Provided text:
“THE quarry manager, Mr Thomas P Gowland, was stepping across the shafting in Blake’s crusher house when he missed his footing,” reported The Northern Echo on November 23, 1883.

As you may guess, the next sentences make painful reading.

“He was caught by the revolving driving wheels and drawn between the pinions. He was carried two or three times round before the heavy machinery could be stopped and his left leg below the knee was completely severed in two.”

Mr Gowland, 47, was carried to his home in Wesley Terrace, Middleton-in-Teesdale where, surrounded by his wife and children, he died.

There used to be several road stone quarries, like the one the unfortunate Mr Gowland was working in, on the south side of the River Tees at Middleton. They were blasting into the Great Whin Sill, a horizontal band of dark rock formed about 300m years ago when the Earth’s tectonic plates shifted and allowed hot magma to explode to the surface. The “igneous intrusion” baked the surrounding rocks, and as the magma cooled, it crystallised and solidified to create rock that was so hard that it formed some of the north’s most dramatic landscapes: High Force, Hadrian’s Wall, Bamburgh Castle and Holy Island Castle are all shaped by it.

Aim:
Say whether each statement agrees with the quarry accident article, giving yes or no plus the words from it that decide the matter: 1. The machinery cut off Mr Gowland's right leg. 2. The road stone quarries stood on the south side of the River Tees at Middleton. 3. The Great Whin Sill formed about 300 million years ago. The entries that come next are separate material, not part of the quarry accident article.

A run of entries:
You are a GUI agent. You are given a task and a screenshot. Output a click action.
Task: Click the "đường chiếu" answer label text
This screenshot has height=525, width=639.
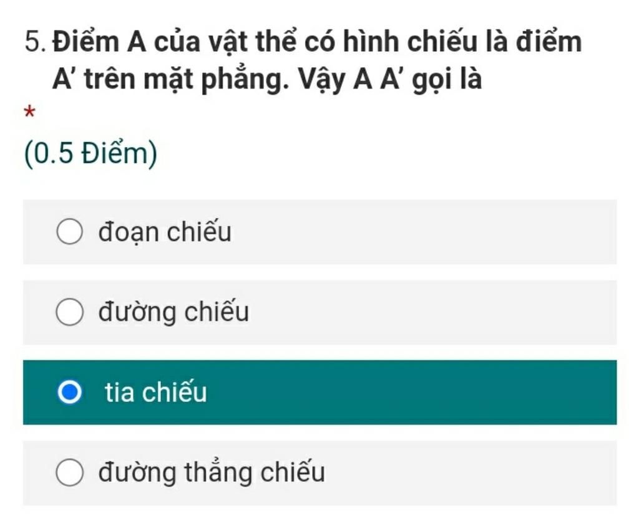tap(173, 312)
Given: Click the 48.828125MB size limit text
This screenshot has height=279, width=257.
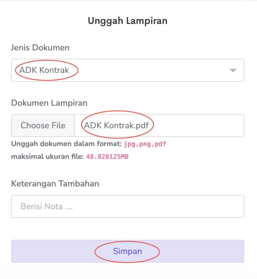Looking at the screenshot, I should coord(107,157).
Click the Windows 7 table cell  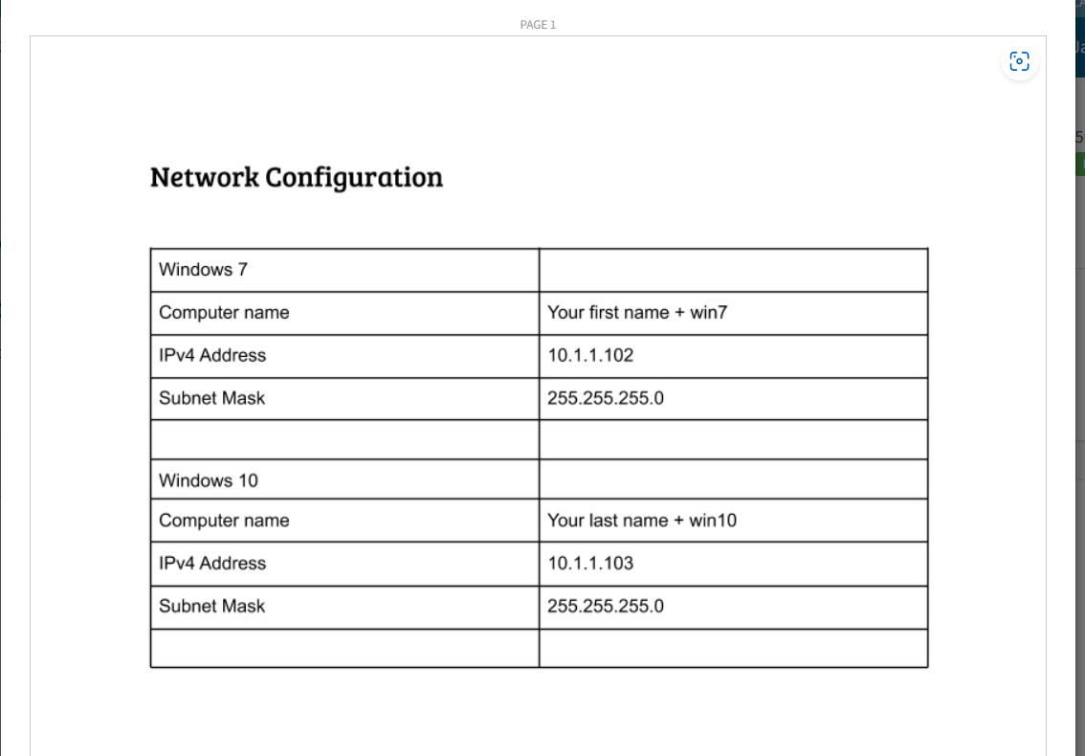(344, 270)
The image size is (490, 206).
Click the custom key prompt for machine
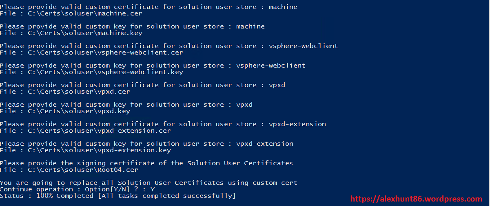[132, 26]
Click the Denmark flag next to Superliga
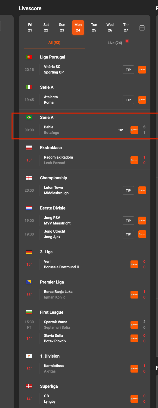 pyautogui.click(x=29, y=386)
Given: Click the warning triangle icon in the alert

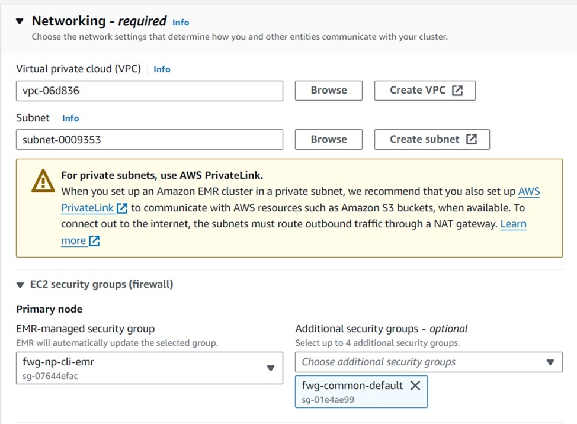Looking at the screenshot, I should click(43, 181).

Written response:
1. No: "his left leg below the knee was completely severed in two"
2. Yes: "on the south side of the River Tees at Middleton"
3. Yes: "formed about 300m years ago"